When you actually loaded the real font in your system you bypassed their control mechanism(s).
Sigh.
So we can expect more draconian measures in the future.
Not surprising, really, as that is where they are moving with their online type library that they control and you WILL end up paying for eventually.
In their defense they can say that the font doesn't meet their stringent quality guidelines so they are really saving your document from those pesky problems you (cough, cough) complain about all the time.
Ok. Rant over - for now.
- You aren't paranoid if they really ARE out to get you. :)
 

TBird-F16

New member
A wise man once said 'Font is a four letter word beginning with F'
I've been saying that sentence for many, many years and it still holds true today. I've said it so often, that I'll probably use it in my retirement speech.
 

Dov Isaacs

Well-known member
Ok.
That is what I suspected.
:)
This is a free font. One that Adobe doesn't control, can't charge you for, and can't bully the creator to adopt their guidelines.
They MUST have put in place mechanisms to control the 'right' fonts in their applications.
Ergo the issue you saw was CAUSED by their app refusing to embed/parse an un-approved font.
When you actually loaded the real font in your system you bypassed their control mechanism(s).
Sigh.
So we can expect more draconian measures in the future.
Not surprising, really, as that is where they are moving with their online type library that they control and you WILL end up paying for eventually.
In their defense they can say that the font doesn't meet their stringent quality guidelines so they are really saving your document from those pesky problems you (cough, cough) complain about all the time.
Ok. Rant over - for now.
- You aren't paranoid if they really ARE out to get you. :)

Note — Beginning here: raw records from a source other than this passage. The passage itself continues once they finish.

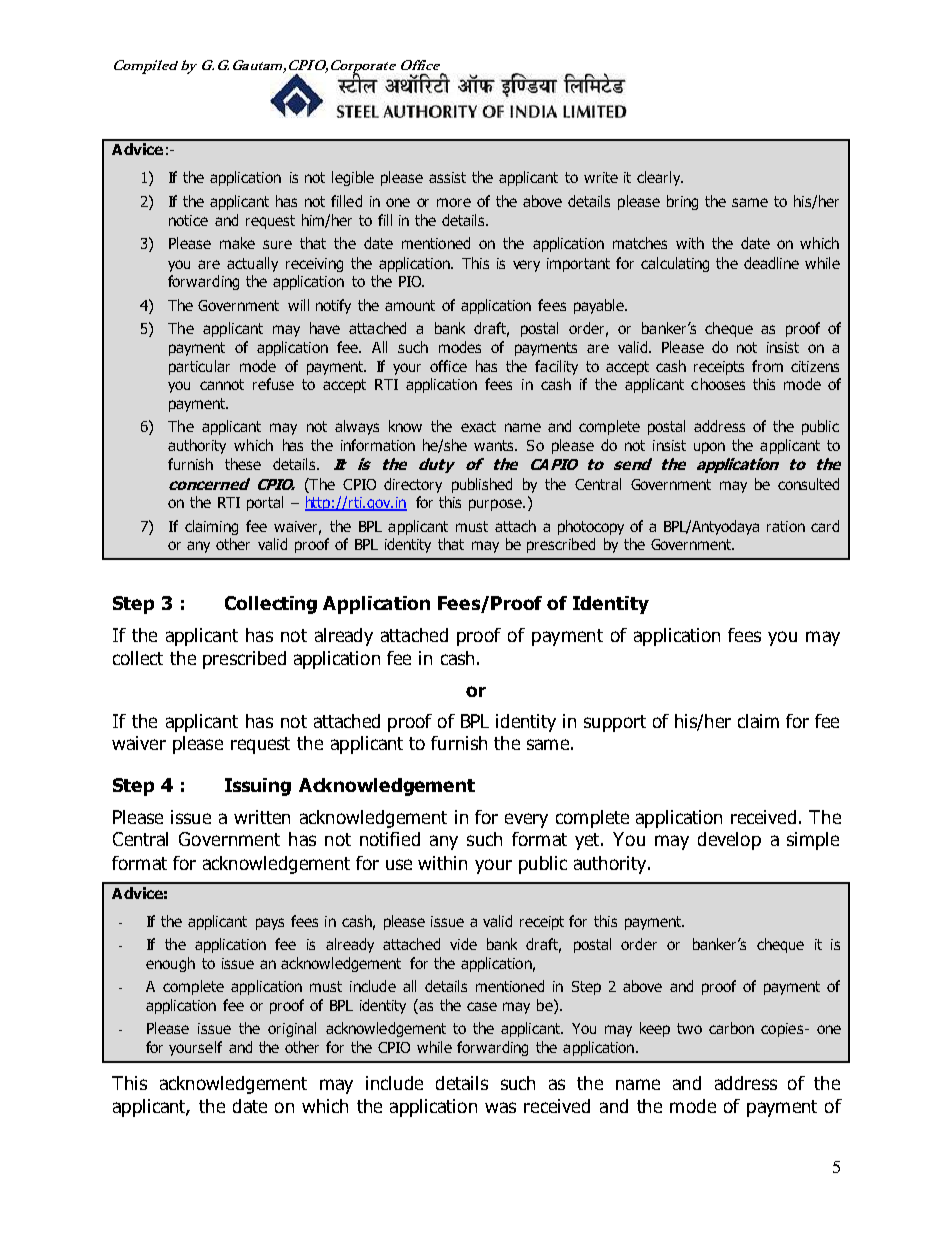 The width and height of the screenshot is (952, 1233). Describe the element at coordinates (682, 202) in the screenshot. I see `bring` at that location.
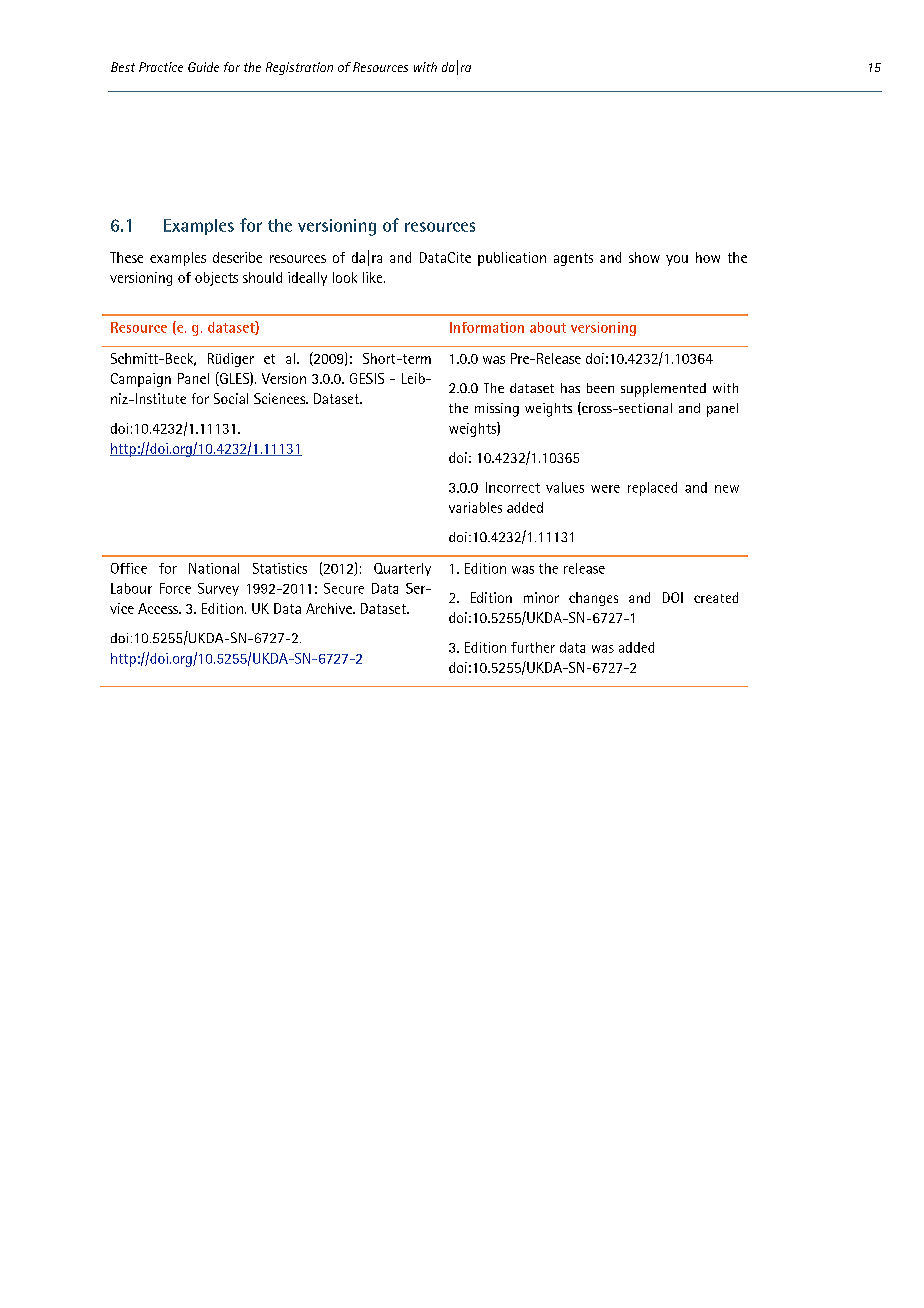 The height and width of the image is (1308, 924). I want to click on Social, so click(231, 398).
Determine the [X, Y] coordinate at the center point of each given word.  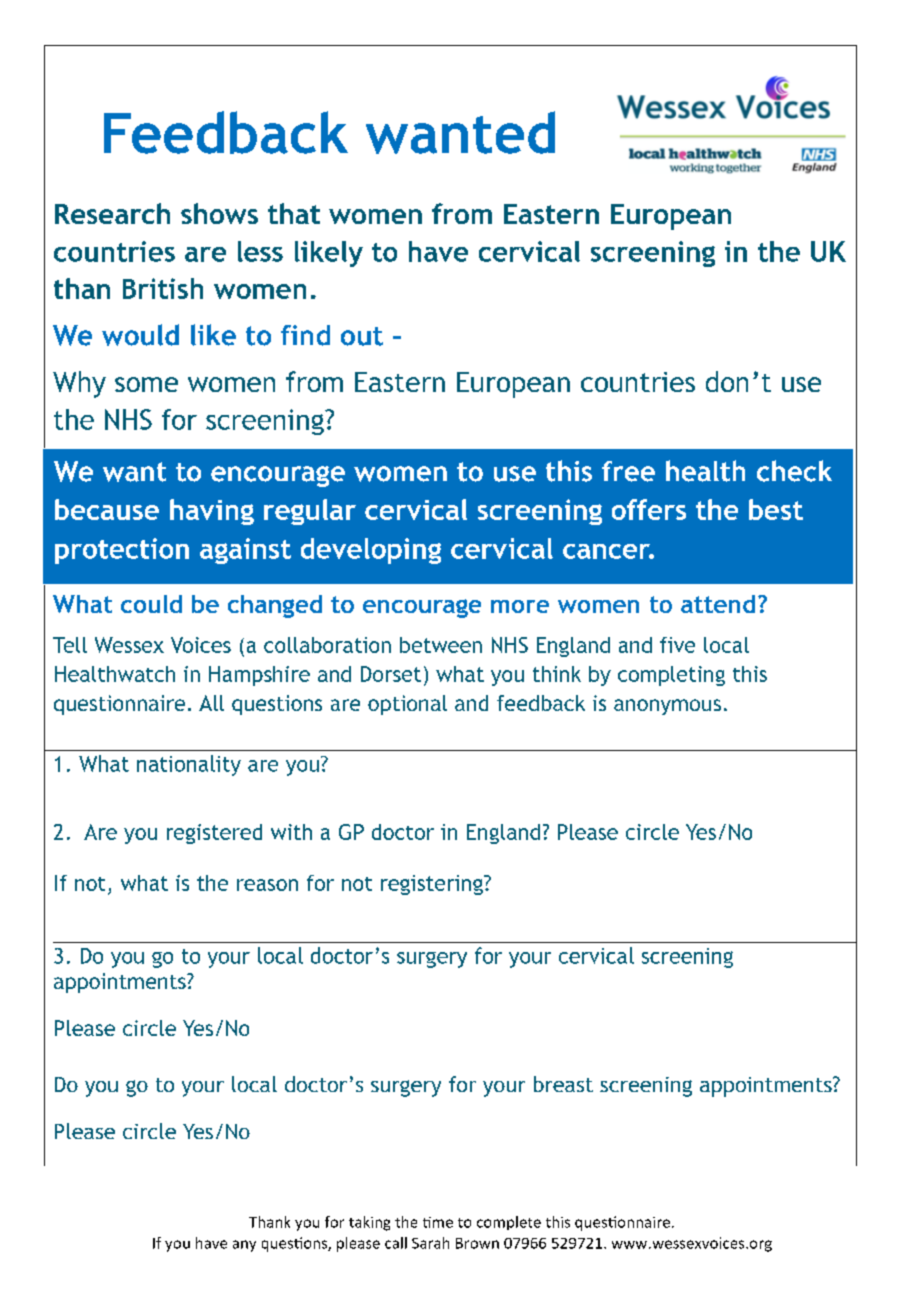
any [244, 1246]
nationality [189, 765]
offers [649, 509]
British [163, 288]
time [438, 1222]
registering [433, 885]
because [107, 509]
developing [371, 551]
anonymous [667, 707]
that [294, 213]
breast [563, 1084]
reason [267, 885]
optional [407, 705]
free [628, 471]
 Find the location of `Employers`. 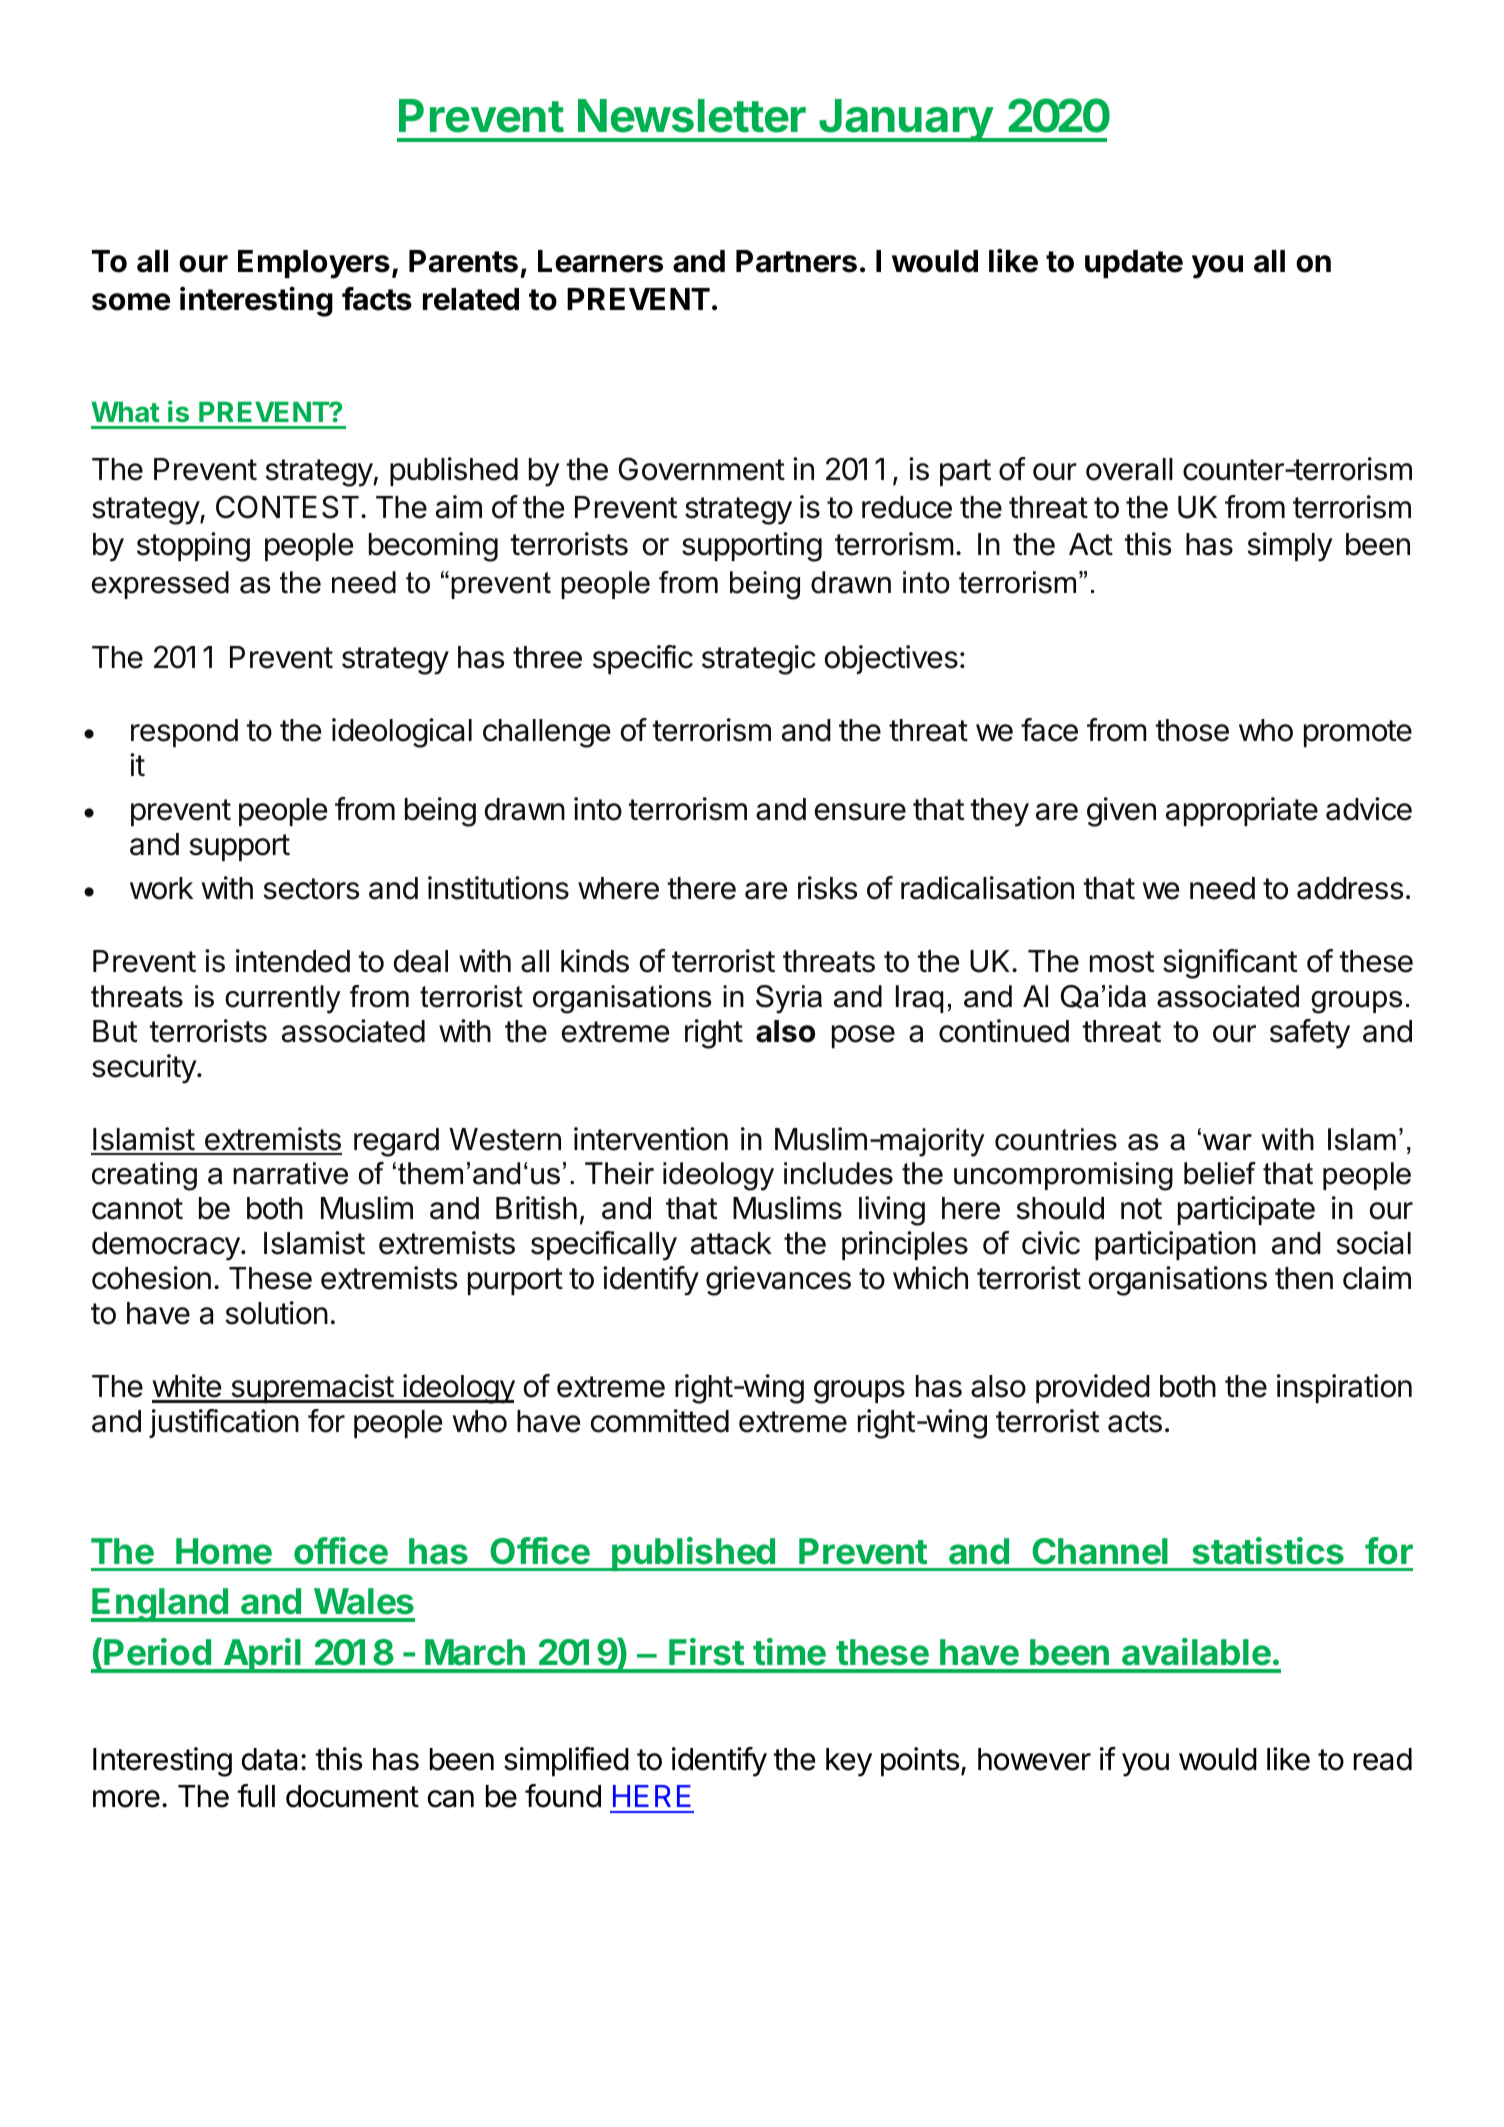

Sorry that you are into conspiracy theories and rants! :( There is absolutely nothing in Adobe's code that forces you to use fonts sourced from Adobe or anyone else. Nor has Adobe ever “bullied” any font creator to adopt “their” guidelines. The only requirement for successful use of any font in Adobe applications is that the font conform to the specifications for either OpenType TrueType or OpenType CFF fonts – that specification is not owned by or controlled in any way by Adobe – and that for production of PDF (or similar formats), the font has OS/2 fsType switches set to allow for embedding such fonts.

The only time you will have issues with font embedding is if (1) the font itself is tagged by its creator to not allow embedding (such as in PDF files) or (2) the font implementation is wonky and regrettably, there are plenty such fonts out there. In either case, without the font file itself to examine, one cannot definitively say what the exact problem is. Based on the samples shown by @Bill Ward above, it looks like the font does not allow for embedding yielding Courier substitution.